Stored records
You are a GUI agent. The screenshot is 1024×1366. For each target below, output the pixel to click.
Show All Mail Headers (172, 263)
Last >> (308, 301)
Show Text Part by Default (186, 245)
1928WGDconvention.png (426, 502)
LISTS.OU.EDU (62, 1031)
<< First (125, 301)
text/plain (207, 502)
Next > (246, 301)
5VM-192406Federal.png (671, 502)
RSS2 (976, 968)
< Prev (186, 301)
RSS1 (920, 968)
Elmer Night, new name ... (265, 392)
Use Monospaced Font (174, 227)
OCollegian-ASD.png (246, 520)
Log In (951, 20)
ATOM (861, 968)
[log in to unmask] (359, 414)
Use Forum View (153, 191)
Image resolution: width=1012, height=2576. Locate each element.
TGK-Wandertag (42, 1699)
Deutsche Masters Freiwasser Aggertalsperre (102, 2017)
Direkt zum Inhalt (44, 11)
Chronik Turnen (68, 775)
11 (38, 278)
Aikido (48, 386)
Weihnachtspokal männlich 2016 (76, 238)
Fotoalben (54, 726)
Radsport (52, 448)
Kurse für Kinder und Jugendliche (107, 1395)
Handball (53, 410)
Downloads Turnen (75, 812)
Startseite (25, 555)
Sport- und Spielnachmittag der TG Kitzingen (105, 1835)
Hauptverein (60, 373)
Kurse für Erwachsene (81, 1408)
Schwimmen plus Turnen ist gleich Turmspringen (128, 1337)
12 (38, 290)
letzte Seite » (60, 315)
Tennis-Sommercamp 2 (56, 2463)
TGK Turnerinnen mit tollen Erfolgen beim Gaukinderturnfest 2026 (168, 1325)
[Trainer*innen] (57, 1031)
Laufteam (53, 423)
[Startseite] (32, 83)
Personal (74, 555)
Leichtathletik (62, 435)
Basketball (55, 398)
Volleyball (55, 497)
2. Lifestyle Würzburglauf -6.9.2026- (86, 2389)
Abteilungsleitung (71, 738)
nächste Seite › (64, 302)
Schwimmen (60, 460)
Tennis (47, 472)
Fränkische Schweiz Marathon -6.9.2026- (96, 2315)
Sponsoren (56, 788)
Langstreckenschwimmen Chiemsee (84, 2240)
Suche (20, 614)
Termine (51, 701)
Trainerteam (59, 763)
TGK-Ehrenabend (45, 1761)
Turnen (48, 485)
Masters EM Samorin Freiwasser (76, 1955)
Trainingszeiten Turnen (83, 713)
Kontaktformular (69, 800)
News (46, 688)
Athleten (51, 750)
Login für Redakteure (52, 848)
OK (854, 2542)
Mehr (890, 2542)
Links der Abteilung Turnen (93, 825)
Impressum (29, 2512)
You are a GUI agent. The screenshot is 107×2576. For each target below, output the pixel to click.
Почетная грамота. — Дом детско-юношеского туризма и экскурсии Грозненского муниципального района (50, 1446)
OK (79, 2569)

* [WHAT THE EXERCISE ASKS]:
Where the data above reaches the line holding "Show All Mail Headers (172, 263)", begin printing, and stop after the line holding "5VM-192406Federal.png (671, 502)". Each line must be reproduced exactly, with nothing else added.

* [EXERCISE OUTPUT]:
Show All Mail Headers (172, 263)
Last >> (308, 301)
Show Text Part by Default (186, 245)
1928WGDconvention.png (426, 502)
LISTS.OU.EDU (62, 1031)
<< First (125, 301)
text/plain (207, 502)
Next > (246, 301)
5VM-192406Federal.png (671, 502)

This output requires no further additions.